Understand me. I don’t easily give myself over to government conspiracies, urban mythologies, UFO sightings, or Sasquatch sightings in suburban backyards. So I was a little skeptical when I turned on my smart phone this morning to learn that the Samsung Play Store was recommending a new “install” of something called a “push service.”
I immediately thought of people being pushed to their deaths from New York subway platforms. You could attribute the conjuring of that dismal image to generational dysfunction. If I were a savvy post-collegiate twenty-something, I would have immediately known that these persistent, annoying incursions into my private Idaho could propel me to new heights of self-awareness, to raptures heretofore inconceivable
Samsung’s newly revised “push service” Samsung is an operating system doo-hickey that allows the smart phone to operate the user by remote control. According to early online reviews at the Samsung Play Store, this is much preferred to the unpleasant option of being remote-controlled by the government.
But the app offers WAY more exciting possibilities, and I quote other users:
“After upgrading, aliens landed in front of my house,” reports Chirag Galani, excitedly.
The new app was also a transformational event for Lee Wilkinson who thanked Samsung this way:
“As a small balding woman, my life was at a dead end. Then I updated this app and am now a young bearded man with a full head of hair.”
Not all transformational events engendered by the new app have been gleeful. A rather gloomy Madasahat acknowledged the unearthly power of Samsung’s new add-on, but found the new app hazardous after installing it:
“…random people started following me, they killed my dog, burnt my house down, spread lies about me on social media … and the worse (sic) thing about this app? It gave me back my virginity.”
Yes, the truth of the new Samsung “push service” was not always pleasant but few reviewers of this powerful new technology doubted its power. Whether praise or condemnation resulted from installing the app, everyone admits it is a life-changing experience, a magical phenomenon yet in the process of unfolding.
One male user may get “mutation power like the X Men” while another was “swarmed by the loving cast of Seinfeld” while receiving the support of his alter ego Jennifer Lawrence. Another user has packed supplies and is anxious to meet you on the “other side” after boarding the “UFO that has docked above my great city…”
Among the greatest gifts to users from the new app is its ability to push progeny from the wombs of infertile women, and to recompense ED afflicted males.
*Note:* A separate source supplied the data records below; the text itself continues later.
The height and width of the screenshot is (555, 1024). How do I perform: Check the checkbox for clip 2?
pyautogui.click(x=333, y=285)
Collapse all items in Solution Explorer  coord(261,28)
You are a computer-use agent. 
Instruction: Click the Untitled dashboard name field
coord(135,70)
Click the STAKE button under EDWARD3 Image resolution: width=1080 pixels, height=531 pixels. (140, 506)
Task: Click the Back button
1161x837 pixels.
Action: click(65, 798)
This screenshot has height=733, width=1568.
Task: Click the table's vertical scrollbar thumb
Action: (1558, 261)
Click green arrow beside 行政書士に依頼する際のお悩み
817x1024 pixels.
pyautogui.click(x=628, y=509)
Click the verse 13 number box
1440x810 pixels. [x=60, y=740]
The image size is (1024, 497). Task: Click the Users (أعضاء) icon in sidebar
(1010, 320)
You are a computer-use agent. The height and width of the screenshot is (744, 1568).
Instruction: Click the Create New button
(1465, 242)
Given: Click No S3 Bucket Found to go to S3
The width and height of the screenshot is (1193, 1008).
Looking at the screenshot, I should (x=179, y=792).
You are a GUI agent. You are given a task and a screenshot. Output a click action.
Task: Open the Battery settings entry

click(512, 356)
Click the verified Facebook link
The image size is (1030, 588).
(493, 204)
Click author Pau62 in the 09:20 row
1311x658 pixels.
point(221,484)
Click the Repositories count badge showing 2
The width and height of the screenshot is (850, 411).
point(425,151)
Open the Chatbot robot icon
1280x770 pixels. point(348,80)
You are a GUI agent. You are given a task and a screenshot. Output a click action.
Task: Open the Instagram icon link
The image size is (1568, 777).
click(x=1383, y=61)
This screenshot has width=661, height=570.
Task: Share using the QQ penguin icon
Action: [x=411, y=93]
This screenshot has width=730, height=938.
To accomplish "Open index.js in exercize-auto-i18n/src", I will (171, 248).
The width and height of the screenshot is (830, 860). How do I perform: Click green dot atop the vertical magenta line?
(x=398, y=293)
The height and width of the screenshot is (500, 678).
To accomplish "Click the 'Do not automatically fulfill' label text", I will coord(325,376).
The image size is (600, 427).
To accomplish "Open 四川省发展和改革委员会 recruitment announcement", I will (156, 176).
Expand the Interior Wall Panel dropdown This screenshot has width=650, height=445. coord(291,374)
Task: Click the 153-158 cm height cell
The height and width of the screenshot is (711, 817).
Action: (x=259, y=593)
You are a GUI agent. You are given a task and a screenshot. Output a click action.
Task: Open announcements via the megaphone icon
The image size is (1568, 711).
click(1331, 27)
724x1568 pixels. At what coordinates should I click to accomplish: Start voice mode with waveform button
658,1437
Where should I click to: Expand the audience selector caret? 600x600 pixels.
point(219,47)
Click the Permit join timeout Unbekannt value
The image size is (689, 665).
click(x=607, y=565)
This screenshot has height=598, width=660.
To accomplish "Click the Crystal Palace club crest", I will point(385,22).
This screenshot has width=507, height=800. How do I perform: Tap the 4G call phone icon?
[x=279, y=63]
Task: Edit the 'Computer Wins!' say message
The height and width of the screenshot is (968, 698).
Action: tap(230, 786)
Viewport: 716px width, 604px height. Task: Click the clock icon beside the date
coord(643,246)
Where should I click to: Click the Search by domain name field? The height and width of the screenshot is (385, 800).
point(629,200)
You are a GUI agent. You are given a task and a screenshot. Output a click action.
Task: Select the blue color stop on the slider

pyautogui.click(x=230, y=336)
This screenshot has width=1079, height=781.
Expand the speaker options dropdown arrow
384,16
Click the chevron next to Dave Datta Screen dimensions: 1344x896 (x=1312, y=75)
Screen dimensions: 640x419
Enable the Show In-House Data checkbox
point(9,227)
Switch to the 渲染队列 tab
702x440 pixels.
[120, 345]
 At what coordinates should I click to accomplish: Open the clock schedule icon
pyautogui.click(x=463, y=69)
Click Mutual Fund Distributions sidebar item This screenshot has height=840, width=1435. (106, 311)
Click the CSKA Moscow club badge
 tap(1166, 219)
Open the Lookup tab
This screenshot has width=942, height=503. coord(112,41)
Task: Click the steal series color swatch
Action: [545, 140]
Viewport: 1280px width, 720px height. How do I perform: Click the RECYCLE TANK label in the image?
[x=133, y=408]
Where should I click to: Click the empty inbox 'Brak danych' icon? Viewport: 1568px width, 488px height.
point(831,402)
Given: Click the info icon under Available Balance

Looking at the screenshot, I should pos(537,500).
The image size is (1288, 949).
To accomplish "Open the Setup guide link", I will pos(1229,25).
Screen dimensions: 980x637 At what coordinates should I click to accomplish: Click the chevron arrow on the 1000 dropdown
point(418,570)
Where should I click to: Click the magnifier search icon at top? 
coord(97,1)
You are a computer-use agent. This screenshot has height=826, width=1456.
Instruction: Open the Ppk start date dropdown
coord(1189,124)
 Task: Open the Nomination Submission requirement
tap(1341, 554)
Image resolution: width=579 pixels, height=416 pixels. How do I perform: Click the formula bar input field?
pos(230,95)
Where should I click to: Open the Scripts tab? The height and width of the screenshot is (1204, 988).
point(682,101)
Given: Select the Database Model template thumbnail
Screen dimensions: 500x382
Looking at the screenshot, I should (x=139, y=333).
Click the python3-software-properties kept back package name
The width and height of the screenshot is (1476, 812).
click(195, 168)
The fertility motif abounds in many reviews of the new app, and without being excessively graphic, many Play Store reviewers agreed that the latest Samsung app has the capability to make men swell with pride.
As for me, after much handwringing and internal debate, I decided to install the application. I would not make the egregious claims put forth by those optimistic, fresh-faced, twenty-somethings yet the new app does possess a certain je ne sais quoi. After downloading, I am no longer uncertain about certain events which have troubled me since my youth.
Within the instant I installed it, a host of 1960s and 1970s revelations became clear. I suddenly knew with 100 percent certainty that Lee Harvey Oswald was indeed a “patsy,” as he claimed in film of his capture. Shortly thereafter, the eerie ghosts of Mafia men visited me in the night and told me they had hired the man who shot JFK from the “grassy knoll.” The same nocturnal creatures informed me that the Mafia had sent fellow mobster Jack Ruby to shut up Oswald, and that Ruby died of poisoning, not cancer, after getting news of being granted a new trial. Oh, and did I mention that Jimmy Hoffa’s body was burned in a mob incinerator at a meet packing plant?
Thank you, Samsung, for closing the gap between generations.